Cari tahu apa yang cocok untuk Anda sebagai pribadi dan apa yang dapat Anda terapkan dengan mudah bahkan ketika hidup menghalangi. Kita semua jatuh dari kereta dan melupakan praktik-praktik ini sekarang dan kemudian. Tidak ada kata terlambat untuk kembali ke atas kuda itu dan memulai kembali latihan relaksasi yang teratur.

Pikiran Akhir

Tidur adalah rantai emas yang menyatukan kesehatan dan tubuh kita.—Thomas Dekker

Tingkat kortisol yang tinggi tidak selalu berasal dari stres mental. Ini bisa menjadi stres fisik juga ketika sistem kekebalan Anda melawan bakteri, virus, racun, cedera, atau makanan tertentu.
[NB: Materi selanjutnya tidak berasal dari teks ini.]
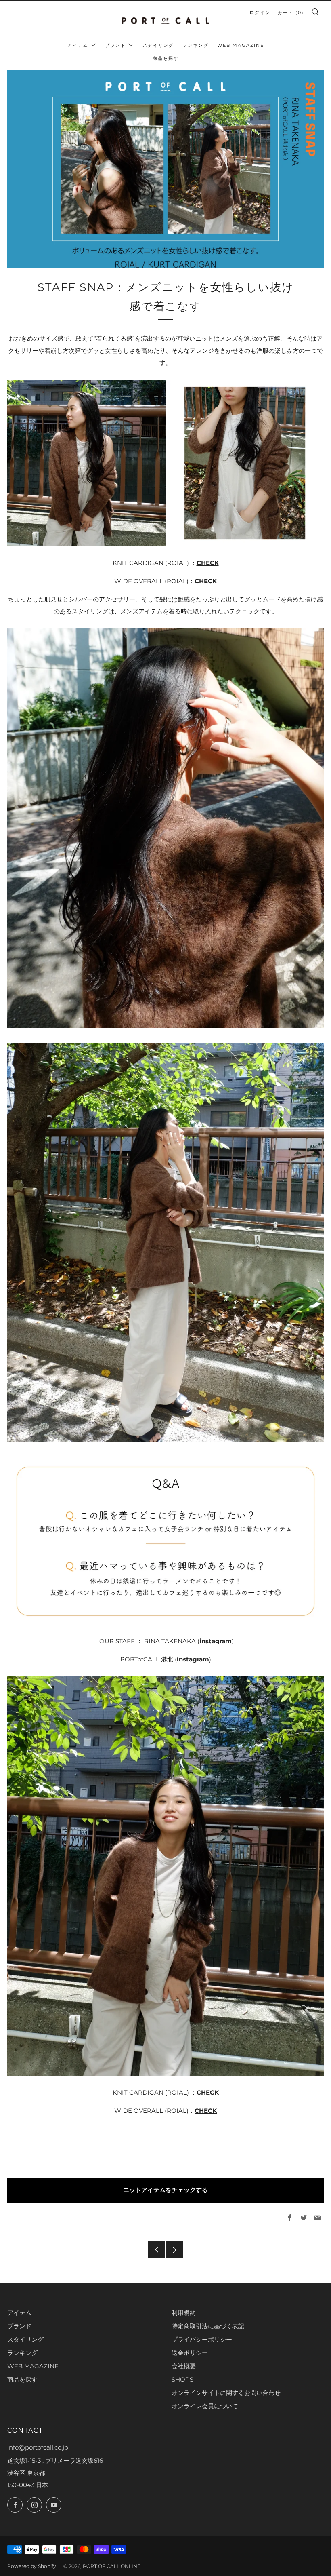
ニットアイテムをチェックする (165, 2190)
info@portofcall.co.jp (37, 2447)
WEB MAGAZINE (240, 45)
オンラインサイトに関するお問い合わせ (226, 2393)
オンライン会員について (205, 2406)
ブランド (115, 45)
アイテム (77, 45)
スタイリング (158, 45)
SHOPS (182, 2379)
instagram (215, 1641)
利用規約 (184, 2313)
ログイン (259, 12)
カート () (291, 12)
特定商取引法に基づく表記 (208, 2326)
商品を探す (166, 58)
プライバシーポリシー (202, 2339)
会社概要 (184, 2366)
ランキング (195, 45)
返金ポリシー (190, 2353)
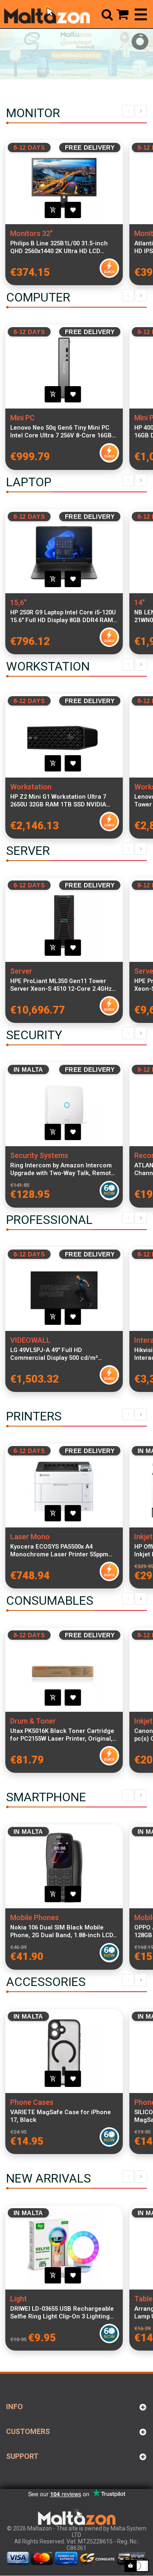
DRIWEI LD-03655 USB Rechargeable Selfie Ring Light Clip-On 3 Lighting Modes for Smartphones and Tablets (62, 2312)
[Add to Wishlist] (73, 210)
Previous (128, 111)
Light (18, 2298)
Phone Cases (31, 2102)
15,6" (18, 602)
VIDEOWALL (30, 1340)
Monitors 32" (31, 233)
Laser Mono (30, 1536)
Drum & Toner (33, 1721)
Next (141, 111)
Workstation (30, 786)
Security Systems (39, 1155)
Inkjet (143, 1536)
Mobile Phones (34, 1917)
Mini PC (22, 417)
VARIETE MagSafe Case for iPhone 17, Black (60, 2116)
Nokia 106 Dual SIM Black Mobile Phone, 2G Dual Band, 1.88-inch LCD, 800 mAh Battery (62, 1931)
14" (139, 602)
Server (21, 971)
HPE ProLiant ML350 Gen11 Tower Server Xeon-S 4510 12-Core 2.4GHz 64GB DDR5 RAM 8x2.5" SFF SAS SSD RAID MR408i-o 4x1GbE (62, 985)
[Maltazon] (47, 14)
Jika Anda merasa demikian, ada baiknya menyelidiki lebih lanjut tentang kesehatan fisik Anda dan menemukan dari mana asal peradangan di tubuh Anda.

Dan dengan itu, saya mengucapkan selamat malam yang indah dan istirahat malam yang menyenangkan!Periklanan

Lebih Banyak Tips tentang Cara Memperbaiki Jadwal Tidur Anda

Kredit foto unggulan: Kalegin Michael via unsplash.com

Referensi

[1] ^ Pusat Pengendalian dan Pencegahan Penyakit: 1 dari 3 orang dewasa tidak cukup tidur
[2] ^ Jalur Kesehatan: Gejala Kortisol Tinggi: Apa Artinya?